Re: Update: Temperature Overhaul

Well, here's the data.  The average life expectancy from bigserver2 over time, grouped by age of death (child life expectancy, overall life expectancy, and those-who-make-it-past-childhood life expectancy):

ZTIzcGh.png

So indeed, there was a dip after the update (which shipped on February 15).  It's not huge, and it can probably be explained by people just not understanding the new system yet.

When I played a few days ago, I saw lots of people trying to stand on the desert as a baby, and not standing near the fire.  As their mother, I had to explain it to them.

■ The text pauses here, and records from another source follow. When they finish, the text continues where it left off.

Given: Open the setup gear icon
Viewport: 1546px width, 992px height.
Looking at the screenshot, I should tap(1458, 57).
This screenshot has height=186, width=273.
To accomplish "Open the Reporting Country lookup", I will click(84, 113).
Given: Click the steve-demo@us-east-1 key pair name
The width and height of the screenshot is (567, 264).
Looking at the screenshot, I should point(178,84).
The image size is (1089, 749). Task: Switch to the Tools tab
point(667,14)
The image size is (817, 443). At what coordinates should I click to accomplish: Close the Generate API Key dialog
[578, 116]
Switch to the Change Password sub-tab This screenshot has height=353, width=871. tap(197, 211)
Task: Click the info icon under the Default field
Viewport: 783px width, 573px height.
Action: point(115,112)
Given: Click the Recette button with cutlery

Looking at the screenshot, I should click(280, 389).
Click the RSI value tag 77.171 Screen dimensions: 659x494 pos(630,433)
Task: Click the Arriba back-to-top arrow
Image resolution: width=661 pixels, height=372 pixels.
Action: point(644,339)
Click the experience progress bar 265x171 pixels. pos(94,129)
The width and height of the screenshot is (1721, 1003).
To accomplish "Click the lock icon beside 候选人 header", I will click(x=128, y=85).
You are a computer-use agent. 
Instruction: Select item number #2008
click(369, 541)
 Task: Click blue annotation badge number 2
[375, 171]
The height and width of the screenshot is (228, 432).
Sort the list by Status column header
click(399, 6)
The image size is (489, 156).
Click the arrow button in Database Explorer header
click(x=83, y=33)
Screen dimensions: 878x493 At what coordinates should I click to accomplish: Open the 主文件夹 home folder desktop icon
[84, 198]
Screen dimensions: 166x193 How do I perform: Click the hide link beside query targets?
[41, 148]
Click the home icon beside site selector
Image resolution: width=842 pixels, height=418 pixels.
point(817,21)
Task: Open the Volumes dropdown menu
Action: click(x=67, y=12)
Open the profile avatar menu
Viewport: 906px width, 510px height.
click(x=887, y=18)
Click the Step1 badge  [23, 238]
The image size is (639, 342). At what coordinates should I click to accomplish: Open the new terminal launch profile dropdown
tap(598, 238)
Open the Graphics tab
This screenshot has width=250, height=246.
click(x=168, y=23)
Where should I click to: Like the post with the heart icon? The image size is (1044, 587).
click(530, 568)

I'm still not sure what to do here....

I really like the way the Eve game feels right now.  It should be, absolutely, right on the knife edge of failure.  You get farming going right as the last wild food is eaten.  You barely make it.  You fail a lot.  Half your babies die.

Whenever I've tested the Eve game over the past year, it has felt right to me.  But even in more recent testing, I was NOT exploiting the Desert crutch myself.  I guess I was a "stupid Eve" in that way....  So anyway, I'm not sure how it felt, the way the "good" players were playing Eve (look for desert near swamp).

That makes me extremely hesitant to "bring the bottom up..."  because I don't want to ruin that frantic feeling.  That very intentional, frantic feeling, when you are naked in the wilderness.


Another option is to "bring the top up," or increase the bonuses that are possible for those who achieve perfect temp through clothing and walls and fire.  But even the "top" here is relative, because an Eve standing next to a fire will be "at the top".  Still, without clothes, she won't be at the top for long.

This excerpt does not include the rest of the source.